Os três encontros deste ano propõem reflexão sobre a igreja, os leigos e os padres que queremos para o século XXI
Quais são os maiores problemas da Igreja nas nossas ilhas? O que é que a sociedade Açoriana precisa da nossa Igreja? Que padres para este tempo? Assim, de rajada, nestas três questões sintetiza-se o essencial da intervenção do padre Emanuel Valadão Vaz, cuja reflexão inaugurou esta segunda-feira os III Encontros de reflexão Espiritual Ecológica, tema que dá mote à Escola Cristã da Ouvidoria da Praia para o inicio deste ano pastoral.
Durante quase uma hora, o sacerdote, que é ouvidor há quatro anos, procurou traçar o itinerário deste caminho sinodal que a Igreja propõe quer em termos diocesanos quer em termos da Igreja Universal, centrando a sua atenção no diagnóstico da realidade social e eclesial dos Açores.

DADOS FORNECIDOS:
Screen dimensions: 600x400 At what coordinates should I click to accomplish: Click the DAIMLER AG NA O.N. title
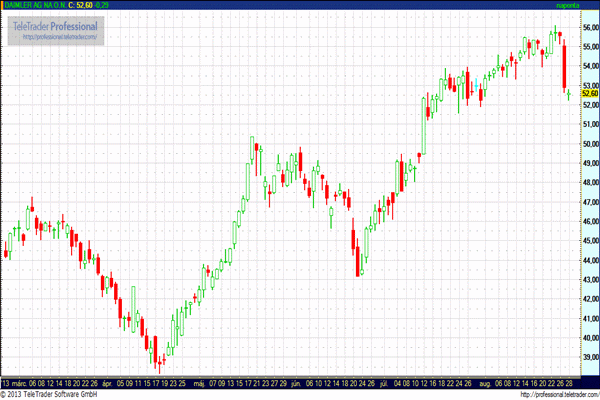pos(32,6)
...
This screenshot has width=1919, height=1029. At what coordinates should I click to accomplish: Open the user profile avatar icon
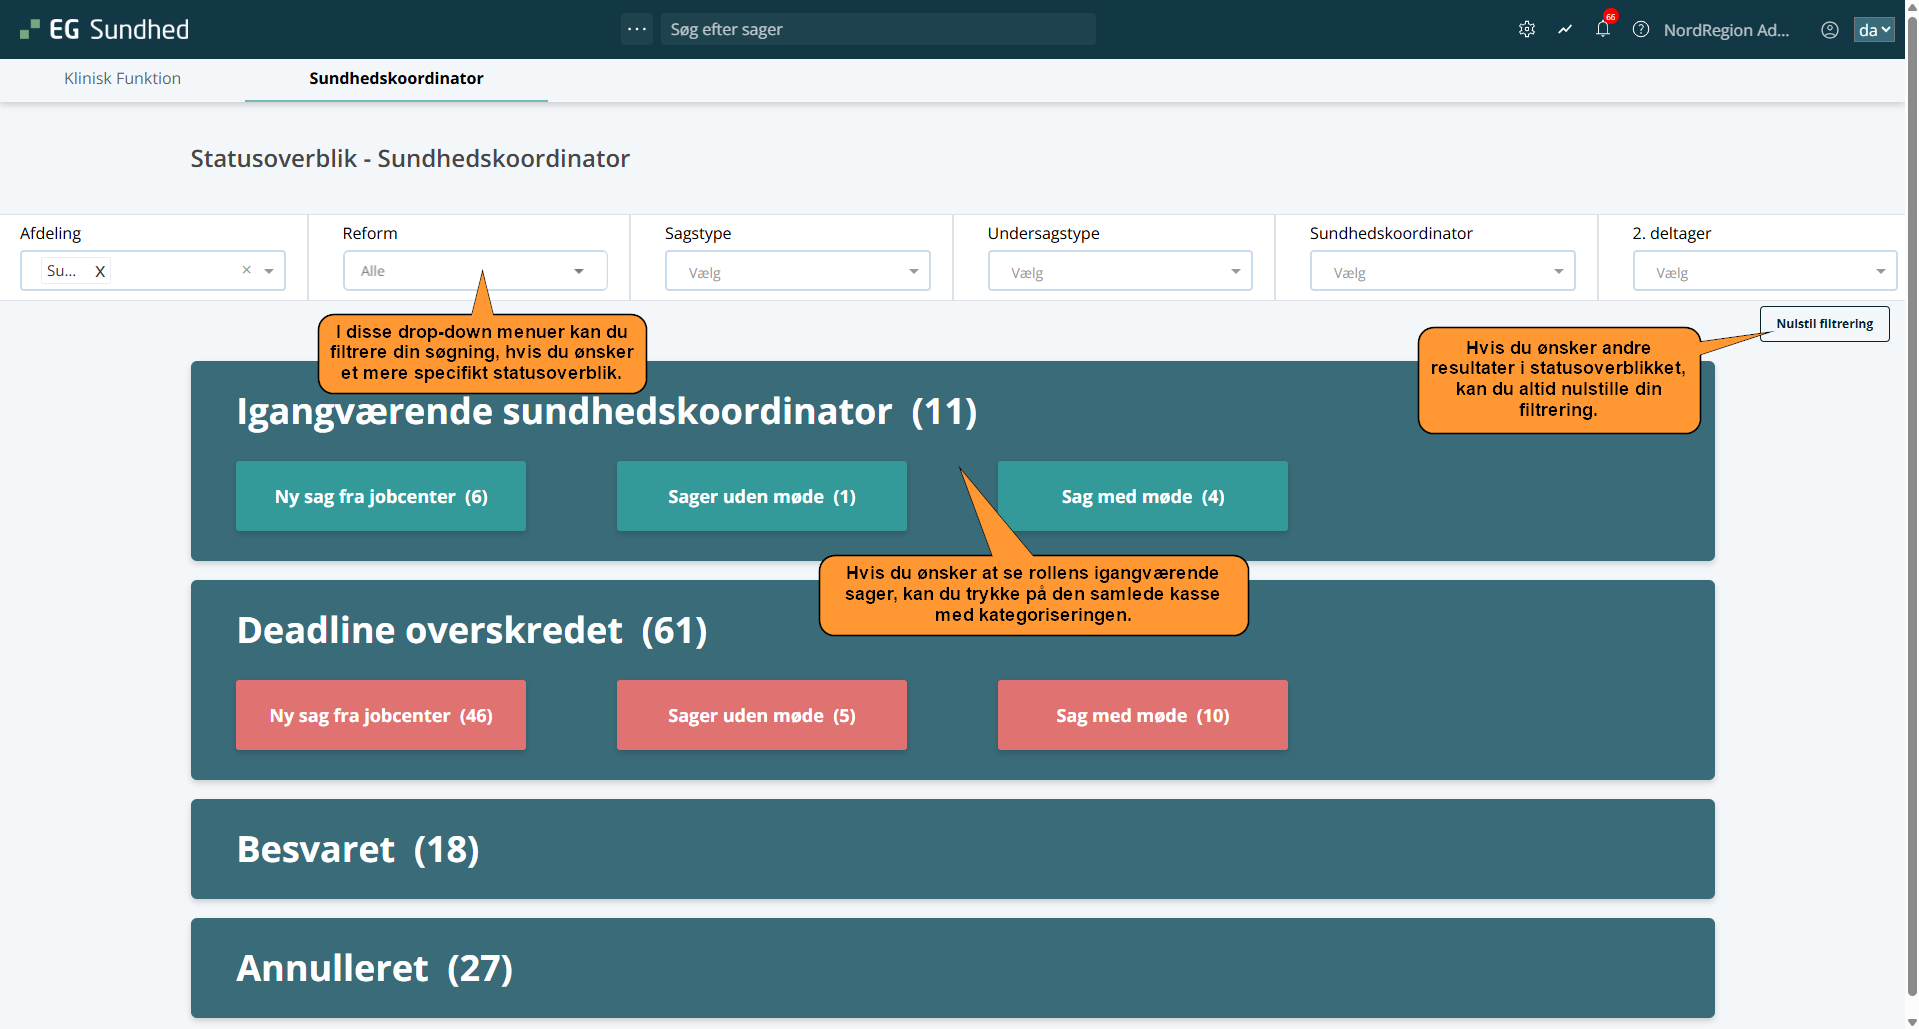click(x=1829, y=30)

USANDO AS INFORMAÇÕES:
- a) No texto sobre os encontros de reflexão, há quanto tempo o padre Emanuel Valadão Vaz é ouvidor?
- b) Dê seguimento ao texto sobre os encontros de reflexão da Ouvidoria da Praia a partir da última frase apresentada.
As linhas formam um material à parte, independente do texto.

RESPOSTAS ESPERADAS:
- a) Há quatro anos.

- b)
A partir de uma apatia diagnosticada, a necessitar de um “empurrão” e “motivação”, o padre Emanuel Valdão Vaz sublinha a necessidade da Igreja ser capaz de encontrar estratégias para retomar a energia de “outros tempos”, nomeadamente de há 30 anos, quando a diocese viveu o Congresso de Leigos entre 1989 e 1992.
“Sem querer ficar demasiado agarrado ao que está para trás, não posso deixar de dizer que o nosso pequeno “concílio diocesano” foi um dos maiores exercícios de sinodalidade, ou seja de caminharmos juntos, vividos no todo da nossa diocese”.
O sacerdote lamentou que muito deste entusiasmo se tenha perdido.
“Parece que ficamos sem saber o que fazer com aquele tesouro que Deus nos colocou nas mãos. Temos que pedir perdão a Deus, a todos os que se entregaram de corpo e alma àquele projeto, falo claramente de tudo o que foi feito com o Congresso de Leigos, e depois viram-no praticamente ser arrumado na gaveta”, lamentou.
Por isso, referiu: “Impõe-se agora saber como estamos na nossa caminhada, enquanto cristãos que se alimentam do Pão da Palavra, do Corpo de Cristo e da vida que acontece neste mundo, onde Deus continua a construir o seu Reino”.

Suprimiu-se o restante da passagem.